# start of QUOTED TEXT

Luke 15 - the parable of the prodigal son
Do you ever find the Bible confusing? Or hard to understand? Scripture can seem so far from daily life. I often hear, from people of all ages, that sometimes it’s difficult to connect with something written 2,000 years ago. And yet the Bible is the best-selling book worldwide every year, indicating that it must still have applications, insights, and meaning that are valuable to us in 2016.
The Bible has plenty to say to us and we aren’t as far away from the story as we might think. As one pastor I know recently put it, “These are biblical times” -- meaning that our present time has resonances with contexts, situations, and lessons experienced by those we hear about in Scripture.
Today, I invite you to see yourself in the story of the prodigal son, which is likely a familiar story to you. When we do more than just gloss over familiar Bible stories, they can help us to see ourselves in the story and gain new insights. We’ll do this by exploring different perspectives in this parable and finding where we might fit in. You’ll hear a lot of different messages today, but keep in mind that you don’t need to remember all of them. I want you to focus on what perspectives you feel connected to and where you find yourself in this parable from Jesus.
Before we get into the story, let’s start with the understanding that all of us bring unique perspectives and contexts to interpreting Scripture. You cannot read the Bible objectively -- you hear and interpret Scripture based on who you are. This is a good thing! And this is exactly why we engage Scripture together -- to learn from one another.

# end of QUOTED TEXT
# start of MATERIAL SHOWN

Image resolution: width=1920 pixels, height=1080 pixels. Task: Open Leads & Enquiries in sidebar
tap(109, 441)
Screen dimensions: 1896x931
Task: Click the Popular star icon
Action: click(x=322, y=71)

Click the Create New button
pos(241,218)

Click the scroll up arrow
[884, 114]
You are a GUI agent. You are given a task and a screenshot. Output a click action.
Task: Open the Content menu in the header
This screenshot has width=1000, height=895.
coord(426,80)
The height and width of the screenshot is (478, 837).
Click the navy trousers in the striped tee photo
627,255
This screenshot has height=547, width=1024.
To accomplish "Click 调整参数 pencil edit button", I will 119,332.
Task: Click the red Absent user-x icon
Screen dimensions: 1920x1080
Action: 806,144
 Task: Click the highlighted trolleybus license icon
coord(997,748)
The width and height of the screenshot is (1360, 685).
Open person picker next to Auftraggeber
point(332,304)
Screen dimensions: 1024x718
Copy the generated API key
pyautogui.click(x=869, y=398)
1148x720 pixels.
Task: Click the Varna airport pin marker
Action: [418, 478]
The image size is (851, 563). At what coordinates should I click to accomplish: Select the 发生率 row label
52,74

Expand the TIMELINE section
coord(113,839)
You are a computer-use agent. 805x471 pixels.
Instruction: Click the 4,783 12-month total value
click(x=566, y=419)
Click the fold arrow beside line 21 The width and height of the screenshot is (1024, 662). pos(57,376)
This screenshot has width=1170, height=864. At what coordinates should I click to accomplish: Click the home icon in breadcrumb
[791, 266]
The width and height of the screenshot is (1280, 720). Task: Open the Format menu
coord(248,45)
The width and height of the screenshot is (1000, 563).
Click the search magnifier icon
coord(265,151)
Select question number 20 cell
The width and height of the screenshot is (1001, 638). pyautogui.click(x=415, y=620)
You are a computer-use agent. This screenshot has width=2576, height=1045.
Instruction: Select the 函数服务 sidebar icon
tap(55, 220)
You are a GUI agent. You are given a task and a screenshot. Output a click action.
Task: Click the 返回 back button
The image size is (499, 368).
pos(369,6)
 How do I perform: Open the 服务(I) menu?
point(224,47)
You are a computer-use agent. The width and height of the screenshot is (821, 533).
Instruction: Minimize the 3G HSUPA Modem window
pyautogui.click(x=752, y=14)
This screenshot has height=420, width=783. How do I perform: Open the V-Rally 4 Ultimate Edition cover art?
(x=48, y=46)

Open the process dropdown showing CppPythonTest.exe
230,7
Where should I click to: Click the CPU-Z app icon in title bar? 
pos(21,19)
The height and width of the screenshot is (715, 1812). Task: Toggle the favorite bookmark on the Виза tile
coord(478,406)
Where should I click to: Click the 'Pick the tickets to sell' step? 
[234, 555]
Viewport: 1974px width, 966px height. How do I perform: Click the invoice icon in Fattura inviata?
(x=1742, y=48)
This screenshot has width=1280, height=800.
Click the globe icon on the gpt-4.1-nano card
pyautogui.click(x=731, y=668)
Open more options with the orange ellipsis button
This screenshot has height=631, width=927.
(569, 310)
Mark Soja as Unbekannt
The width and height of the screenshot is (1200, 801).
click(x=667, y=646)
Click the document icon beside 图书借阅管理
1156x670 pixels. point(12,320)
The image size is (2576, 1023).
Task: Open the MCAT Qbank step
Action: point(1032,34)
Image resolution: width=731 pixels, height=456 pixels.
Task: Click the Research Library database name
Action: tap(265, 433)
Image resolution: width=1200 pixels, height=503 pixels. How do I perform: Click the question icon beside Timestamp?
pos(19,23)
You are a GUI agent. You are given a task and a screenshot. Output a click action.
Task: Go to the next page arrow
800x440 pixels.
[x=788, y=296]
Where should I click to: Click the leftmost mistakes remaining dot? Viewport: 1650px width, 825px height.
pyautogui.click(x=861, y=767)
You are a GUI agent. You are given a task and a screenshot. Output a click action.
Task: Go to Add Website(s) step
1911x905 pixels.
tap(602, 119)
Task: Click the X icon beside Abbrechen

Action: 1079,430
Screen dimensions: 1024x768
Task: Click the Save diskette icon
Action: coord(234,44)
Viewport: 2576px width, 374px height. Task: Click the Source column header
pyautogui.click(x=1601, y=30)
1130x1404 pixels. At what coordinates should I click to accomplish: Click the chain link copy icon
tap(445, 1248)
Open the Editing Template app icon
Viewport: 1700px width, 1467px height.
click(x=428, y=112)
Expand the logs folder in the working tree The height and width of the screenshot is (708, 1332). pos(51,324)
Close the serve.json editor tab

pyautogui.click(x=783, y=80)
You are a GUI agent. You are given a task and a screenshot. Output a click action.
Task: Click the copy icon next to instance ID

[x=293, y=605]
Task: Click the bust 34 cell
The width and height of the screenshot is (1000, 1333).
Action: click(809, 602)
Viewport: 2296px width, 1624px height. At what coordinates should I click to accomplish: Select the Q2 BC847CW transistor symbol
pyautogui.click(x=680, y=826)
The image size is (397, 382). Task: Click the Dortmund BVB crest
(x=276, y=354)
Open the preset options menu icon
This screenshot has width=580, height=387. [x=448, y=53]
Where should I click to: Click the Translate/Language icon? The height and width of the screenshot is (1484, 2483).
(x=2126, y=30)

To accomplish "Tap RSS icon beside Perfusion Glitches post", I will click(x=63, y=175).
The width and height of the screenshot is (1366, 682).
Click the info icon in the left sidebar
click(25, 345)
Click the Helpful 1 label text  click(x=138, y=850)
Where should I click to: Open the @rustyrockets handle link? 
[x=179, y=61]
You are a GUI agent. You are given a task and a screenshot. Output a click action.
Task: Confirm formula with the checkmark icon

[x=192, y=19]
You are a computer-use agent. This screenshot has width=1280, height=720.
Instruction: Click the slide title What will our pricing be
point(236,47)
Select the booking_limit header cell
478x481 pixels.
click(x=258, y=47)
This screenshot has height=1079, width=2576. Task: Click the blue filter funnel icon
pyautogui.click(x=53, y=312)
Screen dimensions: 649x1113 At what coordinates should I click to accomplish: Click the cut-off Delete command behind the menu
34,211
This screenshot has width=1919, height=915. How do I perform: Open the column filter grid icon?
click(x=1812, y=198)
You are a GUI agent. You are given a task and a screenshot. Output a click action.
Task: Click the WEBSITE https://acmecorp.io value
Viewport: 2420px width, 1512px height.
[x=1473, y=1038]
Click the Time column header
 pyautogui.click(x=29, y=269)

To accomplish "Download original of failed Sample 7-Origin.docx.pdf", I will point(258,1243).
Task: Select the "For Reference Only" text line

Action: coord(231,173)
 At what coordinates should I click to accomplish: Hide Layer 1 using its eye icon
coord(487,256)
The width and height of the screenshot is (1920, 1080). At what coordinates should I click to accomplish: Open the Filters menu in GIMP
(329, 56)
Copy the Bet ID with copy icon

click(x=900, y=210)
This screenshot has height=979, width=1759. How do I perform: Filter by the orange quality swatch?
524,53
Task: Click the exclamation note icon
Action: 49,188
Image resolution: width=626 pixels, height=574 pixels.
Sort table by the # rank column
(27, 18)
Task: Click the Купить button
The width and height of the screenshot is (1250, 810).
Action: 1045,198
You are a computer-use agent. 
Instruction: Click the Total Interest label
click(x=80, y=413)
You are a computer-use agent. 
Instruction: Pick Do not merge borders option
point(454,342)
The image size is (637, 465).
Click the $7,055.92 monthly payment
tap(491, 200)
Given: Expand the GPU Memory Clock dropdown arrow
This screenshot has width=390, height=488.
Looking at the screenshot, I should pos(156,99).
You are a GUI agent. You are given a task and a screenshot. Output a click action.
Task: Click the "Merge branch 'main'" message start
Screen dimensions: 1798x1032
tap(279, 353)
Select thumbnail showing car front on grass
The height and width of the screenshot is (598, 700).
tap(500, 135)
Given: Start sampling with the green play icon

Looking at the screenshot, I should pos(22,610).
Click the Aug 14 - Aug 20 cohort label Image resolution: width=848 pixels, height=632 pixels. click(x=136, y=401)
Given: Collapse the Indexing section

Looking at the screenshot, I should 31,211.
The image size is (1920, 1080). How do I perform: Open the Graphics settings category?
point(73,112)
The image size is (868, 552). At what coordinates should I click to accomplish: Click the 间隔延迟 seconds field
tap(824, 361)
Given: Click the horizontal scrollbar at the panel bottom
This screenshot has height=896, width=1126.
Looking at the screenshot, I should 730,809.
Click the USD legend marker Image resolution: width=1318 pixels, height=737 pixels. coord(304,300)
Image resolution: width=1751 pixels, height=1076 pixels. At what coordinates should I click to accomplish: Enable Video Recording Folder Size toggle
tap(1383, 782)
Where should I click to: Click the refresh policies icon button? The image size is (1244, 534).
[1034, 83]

# end of MATERIAL SHOWN

**WHAT YOU SHOULD DO**
In the text on the parable of the prodigal son, why can no one read the Bible objectively?

**CORRECT RESULT**
Because you hear and interpret Scripture based on who you are.